Extended Data Fig. 4: Architecture of the PaFtsWIQBL complex.

a) Upper left panel: schematic of the transmembrane helices of FtsW, FtsI, FtsL and FtsB. Two extracellular loops of FtsW that could not be build due to missing density and the N- and C-terminal tails of FtsW are indicated by doted lines. Lower left panel: top view of the transmembrane domain, with FtsW transmembrane helices consecutively numbered based on the sequence (identical to numbering of helices in a previous RodA structure²³). FtsW’s putative active site residue D275 is indicated.

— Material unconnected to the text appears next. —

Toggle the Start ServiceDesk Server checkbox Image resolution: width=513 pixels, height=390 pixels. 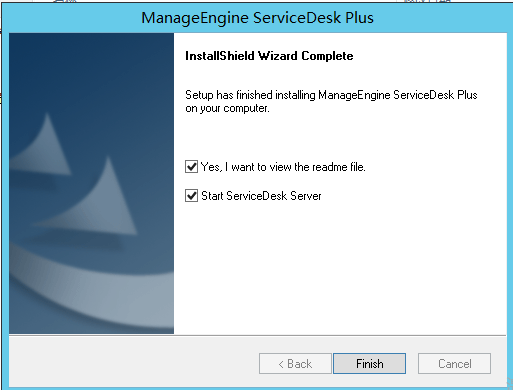point(191,196)
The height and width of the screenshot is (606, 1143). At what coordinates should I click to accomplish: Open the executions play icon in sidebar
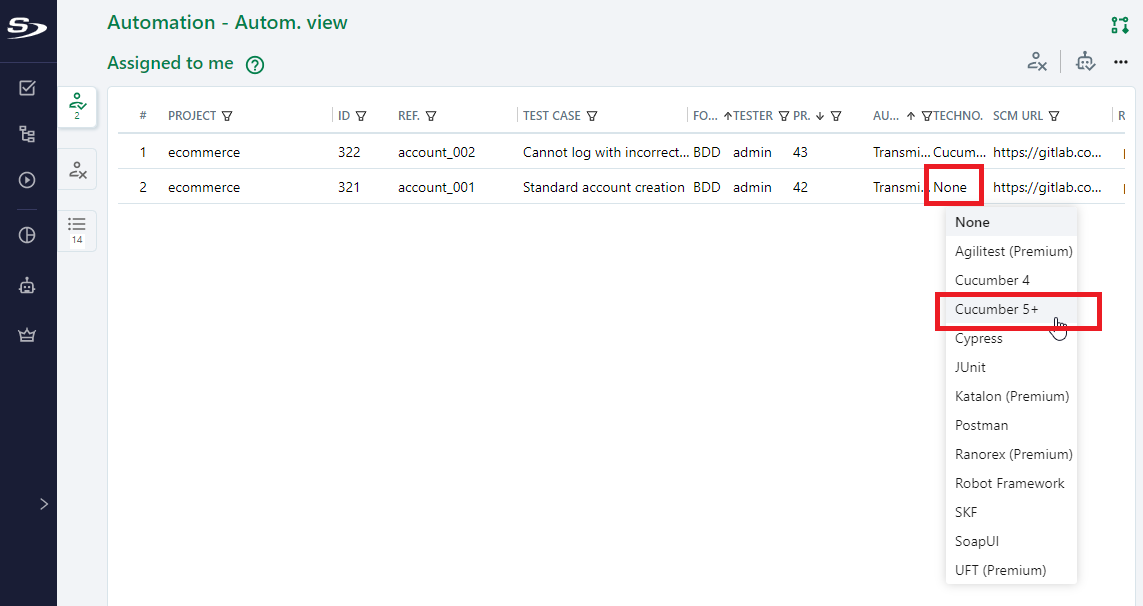pyautogui.click(x=27, y=181)
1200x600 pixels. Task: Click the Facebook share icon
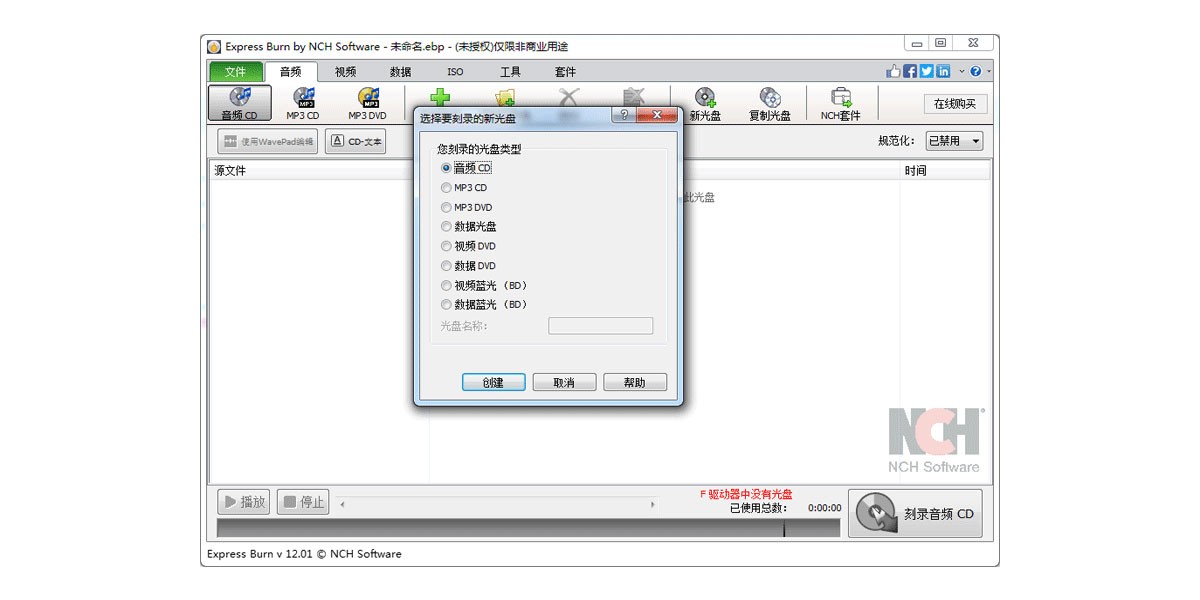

Right panel: Labelling of the different domains in FtsQ, FtsL, FtsB and FtsI that was used throughout the paper. b) Cryo-EM density showing PaFtsWIQBL within the Lauryl Maltose Neopentyl Glycol (LMNG) detergent micelle, which was subtracted during the later processing stages. c) Prediction of the position and orientation of the divisome core complex transmembrane segments in the lipid bilayer using the Orientations of Proteins in Membranes webserver⁹. The membrane plane is indicated with two grey discs and the active sites of FtsW and FtsI are labelled. d) A low-resolution structure obtained after fewer 3D classifications shows additional density for FtsQ^POTRA at low contour levels and indicates that the transmembrane segment of FtsQ is most likely not part of the micelle that contains the other TM segments. Alignment of a previous FtsB:FtsQ crystal structure (PDB: 6H9N) on FtsQ^β shows that FtsQ^β and FtsQ^POTRA adopt different conformations relative to each other.